The other day, we shared an article on Facebook, “How to Keep Your Mind on Your Mat in Yoga.” There were four ideas for how to stay centered:
• Focus on your breath
• Make yourself the priority
• Take a Child’s Pose
• Give yourself a break
We thought these were great ideas, until Ariane suggested an addition to the list: Commitment. “I find the surest way to ‘lose’ my mind in class is to do every asana as deeply as possible, no holding back. The To-Do list fades to nothing when all I do, and really do, is each pose.” She’s right, of course. When you are 100% committed to what you are doing, mental chatter has a way of dissipating on its own. Half-heartedly bend your front knee in Virabhadrasana II, and watch your Monkey Mind chase its tail; bend your front knee to 90°, and those email and phone calls and grocery lists will dim all by themselves…
This won’t come as a surprise, but we think everyone—no matter their size, shape, age, or fitness level—can use a little yoga. Who doesn’t need time to fine-tune their antenna so it better picks up the signals from their bodies, minds and hearts? That said, we are not about coercing anyone into doing yoga.
Believe it or not, as often as we recommend Yoga Nidra to stressed out friends, or Ashtanga for Beginners to a new student, we mention other modalities that are not, strictly-speaking, yoga. We really believe you can get a taste of the practice without doing downward-facing dog, or reading The Yoga Sutras, or doing things that look from the outside like “yoga.” So yeah, sometimes we tell people to try Pilates instead of Vinyasa, or go on a long bike ride out of the city.
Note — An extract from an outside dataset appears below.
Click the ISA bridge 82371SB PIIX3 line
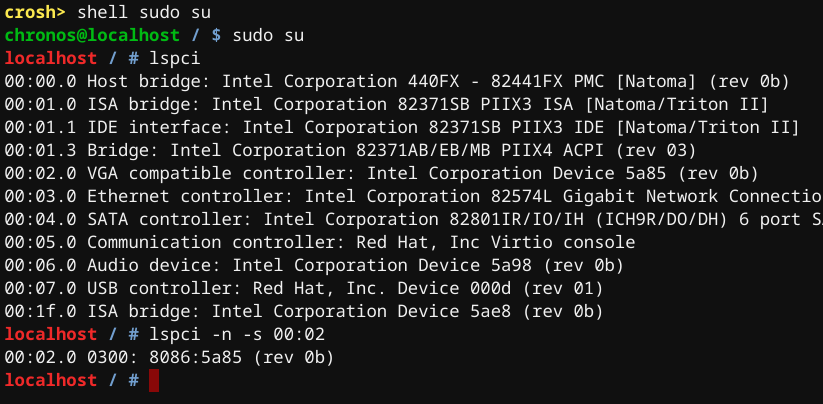The image size is (823, 404). (386, 104)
What’s important is figuring out what your “yoga” is. For some, it’s a physical endeavor (cycling, swimming, etc); for others, it’s creative (drawing, baking, tending bees, etc.) Ask any chef or doctor or cab driver about “being in the zone,” and their description will sound a lot like Dharana. So you see, even when people are not technically “doing yoga,” they are doing it. And that’s because any activity that completely absorbs you, brings you satisfaction and triggers a kind of joy feedback loop that makes you lose track of time, is yoga.
“The To-Do list fades to nothing when all I do, and really do, is each pose.”
As Krishna says to Arjuna in the The Bhagavad Gita, yoga is skill in action.